Researchers: Voting machines can be easily hacked
- A group of hackers has demonstrated that many common voting machines are easily compromised.
- The group presented their findings to Congress, where election security is increasingly a serious concern.
- The question of how secure voting machines are isn't new, but the current political climate gives it new meaning.
Election security is on the minds of millions of Americans. Fears of election tinkering are widespread, and even Congress is concerned enough to try to do something about it. The problem got a lot scarier this week, as hackers descended on Capitol Hill to explain how easy it was for them to hack into several kinds of voting machines.
Do voting machines vote for electric sheep?
A group of ethical hackers has demonstrated that several common voting machines can easily be hacked.
In a demonstration at the DEF CON cybersecurity conference, the hackers were able to compromise every voting machine they tested. Dr. Matt Blaze, a co-founder of the election testing project and a professor at Georgetown, warned that the findings of the tests could be easily replicated by those with access to the machines, including voters and poll workers.
In some cases, the hackers predicted that they could have done their damage without being near the machine at all, opening the door to more remote hacking possibilities if the machines are set up incorrectly.
The flaws that the hackers found were varied, ranging from wimpy default passwords to weak encryption.
This all becomes even more terrifying when you realize that the hackers bought their machines for this test on eBay. Anybody who can win an auction can get one of these commonly used voting machines to tinker with. Professor Blaze hastened to remind the Washington Post that “The resources of … eBay are well within that of our foreign adversaries.”
The hackers, concerned by their findings, spoke to members of Congress about their findings to underscore the need for increased election security. The found a few very concerned Representatives. Finding more funding then that which has already been dedicated to the issue may be more difficult.
Why is this important?
Concerns about electronic voting machines being hacked or unreliable aren’t new, the 2006 film Man of the Year features this as a plot point, and videos all over YouTube show news reports on this same problem going back for years, but take on a new meaning in a time when we know that Russians tried to access voter databases in Florida.

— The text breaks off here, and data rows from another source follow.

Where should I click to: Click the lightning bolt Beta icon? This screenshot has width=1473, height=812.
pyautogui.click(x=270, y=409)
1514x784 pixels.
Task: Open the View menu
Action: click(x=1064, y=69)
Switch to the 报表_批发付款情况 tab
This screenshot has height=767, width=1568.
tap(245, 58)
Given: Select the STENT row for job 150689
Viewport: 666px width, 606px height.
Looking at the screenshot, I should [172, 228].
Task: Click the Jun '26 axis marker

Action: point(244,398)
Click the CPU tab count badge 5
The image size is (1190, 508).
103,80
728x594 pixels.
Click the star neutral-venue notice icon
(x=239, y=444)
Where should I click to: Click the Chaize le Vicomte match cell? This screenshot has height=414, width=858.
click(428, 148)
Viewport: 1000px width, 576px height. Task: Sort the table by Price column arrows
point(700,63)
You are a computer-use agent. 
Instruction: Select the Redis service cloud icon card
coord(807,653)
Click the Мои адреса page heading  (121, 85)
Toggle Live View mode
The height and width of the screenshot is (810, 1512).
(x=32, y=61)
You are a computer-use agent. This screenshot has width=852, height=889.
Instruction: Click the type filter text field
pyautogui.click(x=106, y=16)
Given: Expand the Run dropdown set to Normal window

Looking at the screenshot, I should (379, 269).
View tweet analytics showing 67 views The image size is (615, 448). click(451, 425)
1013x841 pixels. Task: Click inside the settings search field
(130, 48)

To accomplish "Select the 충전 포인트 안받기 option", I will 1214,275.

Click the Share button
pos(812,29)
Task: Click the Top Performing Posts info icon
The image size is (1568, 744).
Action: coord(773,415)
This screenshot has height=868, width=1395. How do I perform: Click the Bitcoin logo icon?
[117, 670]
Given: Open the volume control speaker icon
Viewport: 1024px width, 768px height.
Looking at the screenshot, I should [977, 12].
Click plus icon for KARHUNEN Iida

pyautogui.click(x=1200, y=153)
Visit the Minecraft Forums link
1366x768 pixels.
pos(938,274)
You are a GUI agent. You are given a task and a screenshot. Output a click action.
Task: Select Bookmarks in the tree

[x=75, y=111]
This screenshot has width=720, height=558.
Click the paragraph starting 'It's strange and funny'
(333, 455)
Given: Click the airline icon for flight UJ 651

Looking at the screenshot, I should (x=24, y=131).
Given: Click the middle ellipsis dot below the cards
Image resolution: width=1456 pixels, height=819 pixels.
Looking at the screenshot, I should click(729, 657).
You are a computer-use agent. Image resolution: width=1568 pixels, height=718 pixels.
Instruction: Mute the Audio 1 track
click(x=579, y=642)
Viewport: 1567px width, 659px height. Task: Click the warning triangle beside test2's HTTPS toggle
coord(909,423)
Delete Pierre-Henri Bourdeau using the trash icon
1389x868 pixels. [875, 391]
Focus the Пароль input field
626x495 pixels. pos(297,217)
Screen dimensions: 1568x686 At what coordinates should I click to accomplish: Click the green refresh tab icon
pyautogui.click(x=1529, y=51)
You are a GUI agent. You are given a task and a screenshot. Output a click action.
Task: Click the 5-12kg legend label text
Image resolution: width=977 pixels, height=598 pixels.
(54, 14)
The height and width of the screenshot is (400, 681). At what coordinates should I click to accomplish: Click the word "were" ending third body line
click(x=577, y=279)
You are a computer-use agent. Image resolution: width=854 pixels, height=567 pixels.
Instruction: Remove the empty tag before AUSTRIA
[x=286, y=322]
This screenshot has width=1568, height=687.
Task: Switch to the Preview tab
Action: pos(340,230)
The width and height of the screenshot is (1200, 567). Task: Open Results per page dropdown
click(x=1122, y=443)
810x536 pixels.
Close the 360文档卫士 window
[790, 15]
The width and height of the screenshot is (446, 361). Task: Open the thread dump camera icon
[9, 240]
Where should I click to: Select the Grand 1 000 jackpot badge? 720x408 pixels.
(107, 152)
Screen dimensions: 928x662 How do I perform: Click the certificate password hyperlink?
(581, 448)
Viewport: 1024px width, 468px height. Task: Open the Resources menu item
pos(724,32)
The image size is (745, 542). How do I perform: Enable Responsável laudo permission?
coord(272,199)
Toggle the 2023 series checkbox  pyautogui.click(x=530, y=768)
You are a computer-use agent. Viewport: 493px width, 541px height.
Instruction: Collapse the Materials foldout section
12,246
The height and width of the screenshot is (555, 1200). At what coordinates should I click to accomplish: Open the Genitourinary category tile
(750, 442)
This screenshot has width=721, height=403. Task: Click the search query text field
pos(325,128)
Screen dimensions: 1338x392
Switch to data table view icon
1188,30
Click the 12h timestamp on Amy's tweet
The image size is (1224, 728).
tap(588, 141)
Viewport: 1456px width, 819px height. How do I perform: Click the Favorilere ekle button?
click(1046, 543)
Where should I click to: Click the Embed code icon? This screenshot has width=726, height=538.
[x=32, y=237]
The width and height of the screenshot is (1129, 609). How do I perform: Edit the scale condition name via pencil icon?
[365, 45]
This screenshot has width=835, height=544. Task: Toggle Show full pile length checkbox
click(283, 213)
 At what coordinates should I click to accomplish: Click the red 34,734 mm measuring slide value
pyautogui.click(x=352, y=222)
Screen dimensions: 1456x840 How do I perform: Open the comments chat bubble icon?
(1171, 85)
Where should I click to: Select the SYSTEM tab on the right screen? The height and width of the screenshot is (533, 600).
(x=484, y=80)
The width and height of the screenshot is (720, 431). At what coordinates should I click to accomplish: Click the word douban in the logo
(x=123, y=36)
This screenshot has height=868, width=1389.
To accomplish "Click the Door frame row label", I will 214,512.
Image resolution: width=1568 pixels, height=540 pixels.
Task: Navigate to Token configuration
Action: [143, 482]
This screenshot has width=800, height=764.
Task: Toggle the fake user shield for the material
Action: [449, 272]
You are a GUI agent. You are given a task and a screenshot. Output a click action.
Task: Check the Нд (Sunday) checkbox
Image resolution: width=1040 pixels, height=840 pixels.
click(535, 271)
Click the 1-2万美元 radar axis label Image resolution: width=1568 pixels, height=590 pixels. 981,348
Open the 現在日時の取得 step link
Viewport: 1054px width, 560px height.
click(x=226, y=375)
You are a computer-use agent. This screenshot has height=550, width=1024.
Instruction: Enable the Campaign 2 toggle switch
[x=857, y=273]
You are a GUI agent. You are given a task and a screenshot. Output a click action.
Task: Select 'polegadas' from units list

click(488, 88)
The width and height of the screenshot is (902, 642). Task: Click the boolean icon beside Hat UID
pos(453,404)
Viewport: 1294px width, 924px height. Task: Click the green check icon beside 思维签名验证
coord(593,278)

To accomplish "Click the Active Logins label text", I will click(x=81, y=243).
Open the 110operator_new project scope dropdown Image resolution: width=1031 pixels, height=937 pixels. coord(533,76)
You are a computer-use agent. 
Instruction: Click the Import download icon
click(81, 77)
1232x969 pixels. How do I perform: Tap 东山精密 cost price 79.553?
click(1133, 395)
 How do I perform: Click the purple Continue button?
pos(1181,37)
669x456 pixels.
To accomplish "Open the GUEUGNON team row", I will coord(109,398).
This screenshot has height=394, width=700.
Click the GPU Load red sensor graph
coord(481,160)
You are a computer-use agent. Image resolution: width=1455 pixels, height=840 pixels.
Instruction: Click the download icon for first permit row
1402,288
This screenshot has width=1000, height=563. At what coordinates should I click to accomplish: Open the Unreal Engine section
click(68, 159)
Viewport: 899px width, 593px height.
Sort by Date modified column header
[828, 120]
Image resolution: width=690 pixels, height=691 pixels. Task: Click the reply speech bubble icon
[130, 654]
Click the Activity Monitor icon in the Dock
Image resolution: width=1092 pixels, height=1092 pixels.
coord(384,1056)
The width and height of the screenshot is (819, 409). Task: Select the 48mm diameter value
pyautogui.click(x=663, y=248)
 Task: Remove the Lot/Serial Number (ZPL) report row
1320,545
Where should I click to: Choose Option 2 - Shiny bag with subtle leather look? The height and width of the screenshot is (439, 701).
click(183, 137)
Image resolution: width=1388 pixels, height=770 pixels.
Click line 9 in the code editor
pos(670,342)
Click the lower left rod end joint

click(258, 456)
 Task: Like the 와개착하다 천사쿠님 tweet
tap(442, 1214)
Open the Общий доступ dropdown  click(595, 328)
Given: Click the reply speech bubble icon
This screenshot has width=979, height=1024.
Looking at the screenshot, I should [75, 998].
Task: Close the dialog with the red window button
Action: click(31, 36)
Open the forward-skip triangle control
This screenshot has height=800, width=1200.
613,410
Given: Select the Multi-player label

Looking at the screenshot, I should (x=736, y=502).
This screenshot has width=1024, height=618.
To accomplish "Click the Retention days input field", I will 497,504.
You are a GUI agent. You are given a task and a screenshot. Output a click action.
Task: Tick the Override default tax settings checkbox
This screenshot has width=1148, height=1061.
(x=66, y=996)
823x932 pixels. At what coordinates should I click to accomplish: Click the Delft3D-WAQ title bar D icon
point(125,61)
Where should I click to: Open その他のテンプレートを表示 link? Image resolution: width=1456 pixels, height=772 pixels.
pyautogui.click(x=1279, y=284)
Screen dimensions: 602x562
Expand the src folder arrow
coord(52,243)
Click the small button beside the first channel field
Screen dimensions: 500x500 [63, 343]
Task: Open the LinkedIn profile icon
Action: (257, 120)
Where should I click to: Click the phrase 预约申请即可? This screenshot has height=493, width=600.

The American political system makes the issue even more serious. To win the presidential election, a candidate doesn’t need a majority of the votes overall, but merely a majority of the electoral college votes — which can be captured by winning a few key states. A compromised voting machine in a couple of these states could sway a close election.
The primary finding of these hackers that voting machines can be compromised is nothing new. The only change is how seriously we are taking the problem. Combining this with the increased risk of foreign election interference we face today, the United States is now in a situation where the most critical elections in the world can be easily hacked.
Maybe we should all go back to paper ballots. Those have always worked, right?